Pigs Can Get Parvo, Too!
Did you know that pigs can get Parvo, too? However, unlike the virus that affects dogs, the Parvovirus that infects pigs, known as the Porcine Parvovirus or PPV, causes a condition called infectious infertility. PPV is an incredibly tough virus and is considered one of the leading causes of small litters and stillbirths in pigs.
The robust nature of PPV allows it to survive in the environment longer than most Parvoviruses and it’s almost always certain to be present in large herds. It’s for that reason that pig owners mainly focus on managing the infection rather than getting rid of it.
How Does It Spread?
Just like the Canine Parvovirus, the Porcine Parvovirus is shed in the feces and bodily secretion of infected pigs. Pigs that have the virus remain contagious for up to two weeks following initial infection. Most of the time, healthy pigs contract the virus from the sick ones through snout-to-snout contact or during mating. However, an infected mother pig can also pass PPV to her offspring through the placenta at any point in her pregnancy. The virus may infect some, or all, of her babies.
What Are The Signs And Symptoms Of Infection?
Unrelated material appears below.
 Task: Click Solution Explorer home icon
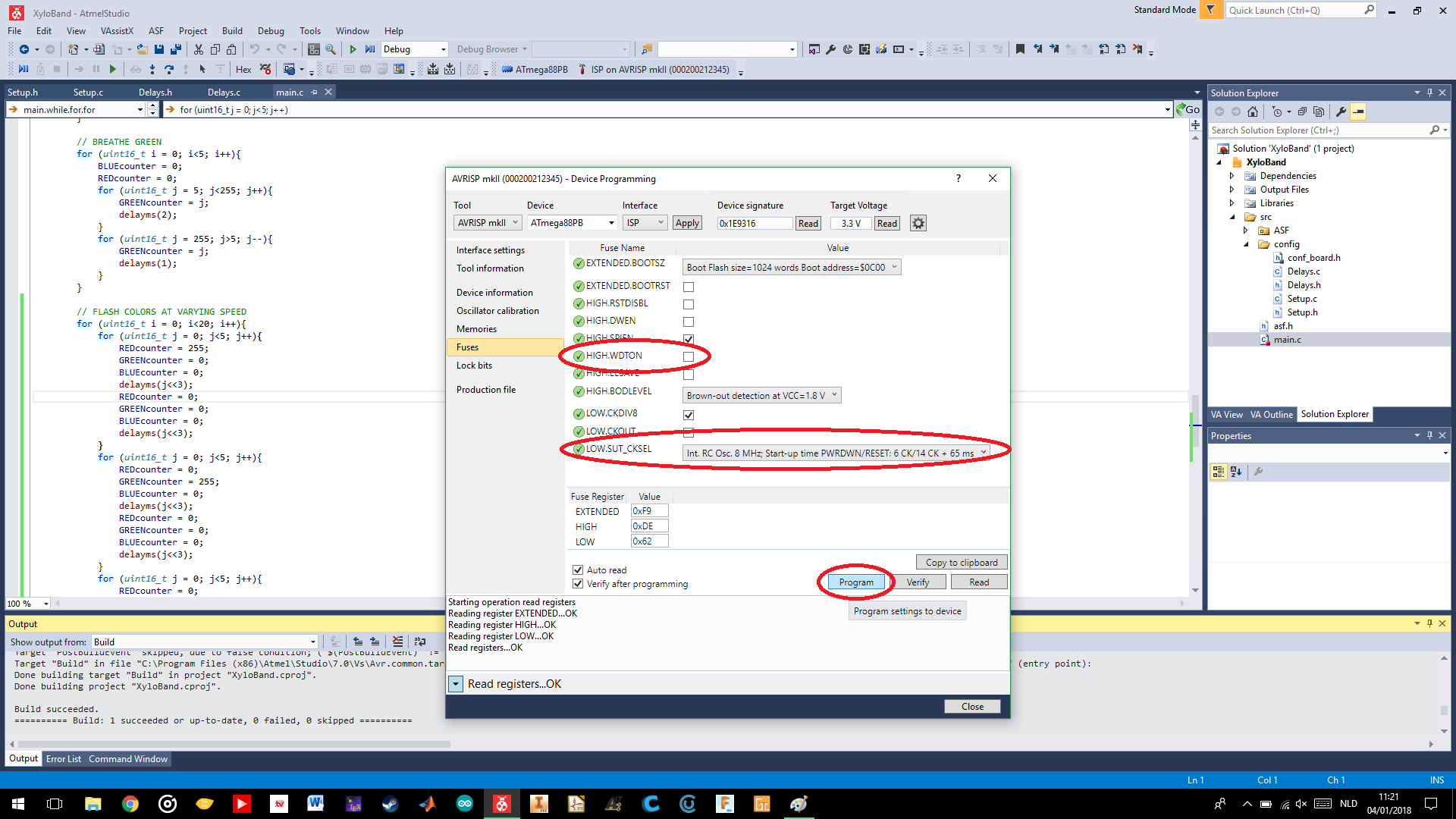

Since PPV infection typically has no outward signs and symptoms, it’s almost impossible to determine whether or not they’re infected just by looking at them. Most pig owners are only able to spot an infection after a pig has given birth. Pigs that have the virus will either have a small litter or give birth to mummified piglets. It’s also possible for infected pigs to test positive for pregnancy but fail to produce offspring. That can happen if a pregnant pig becomes infected too early in the pregnancy. In rare cases, abortions may happen.
How Is It Diagnosed?
Generally, immunofluorescent microscopy is often initially done to check for any PPV antigens in the lungs of mummified fetuses that are less than 16 centimeters long. Larger fetuses can’t be used since they may have already developed antibodies that can interfere with the results of the procedure.
Hemagglutination and hemagglutination inhibition tests can also be used to identify and isolate the virus. However, these processes are more difficult and time-consuming compared to the first one, so both diagnostic procedures are rarely done.
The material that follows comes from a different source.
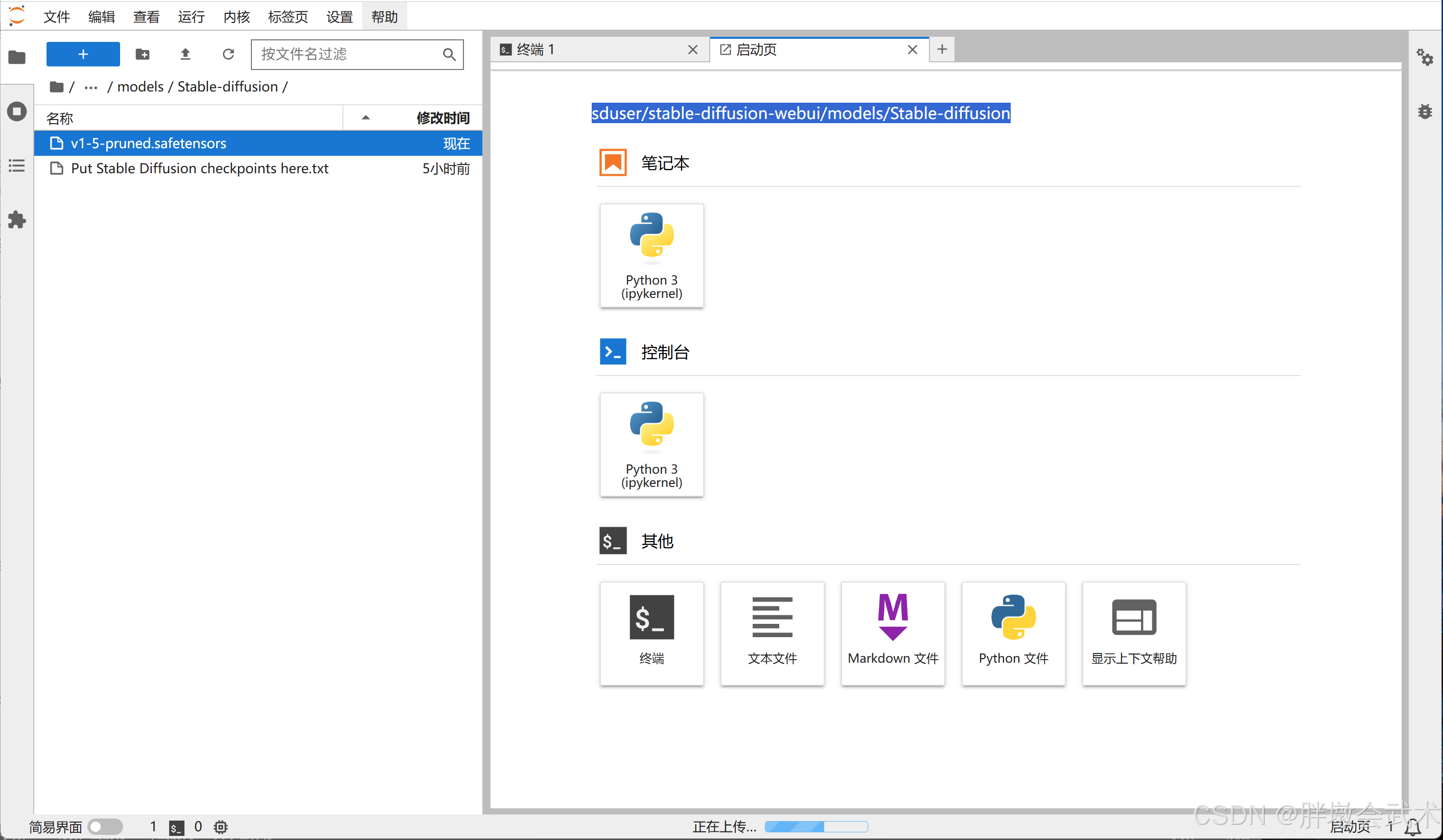Open the 内核 menu

click(236, 16)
Another way to diagnose PPV infection in pigs is serology. The procedure uses the blood sera, which are the proteins that separate from the blood when coagulated, of stillborn or young live pigs to identify the presence of the virus.
How Is It Treated?
Unfortunately, there’s no available treatment for PPV infection in pigs. The only way to control infection is through management and prevention. The good thing is, pigs that have been exposed to the virus will remain immune to it for the rest of their lives.
How Can It Be Prevented?
PPV infection in herds can be prevented through routine vaccination of new gilts and boars that would be entering the breeding herd. On top of that, it’s also advised that all pigs get boosters every year for added protection. However, female pigs that have been exposed to the virus before can fight off the infection even without routine vaccination.
If you currently have an unvaccinated herd and notice signs of PPV infection in some of the pigs, it’s best to get them checked for the virus. You should also get the rest of the pigs vaccinated as soon as possible to prevent the virus from spreading to the entire herd. In these cases, it’s very important to act fast since it takes the vaccine 10 days to take full effect.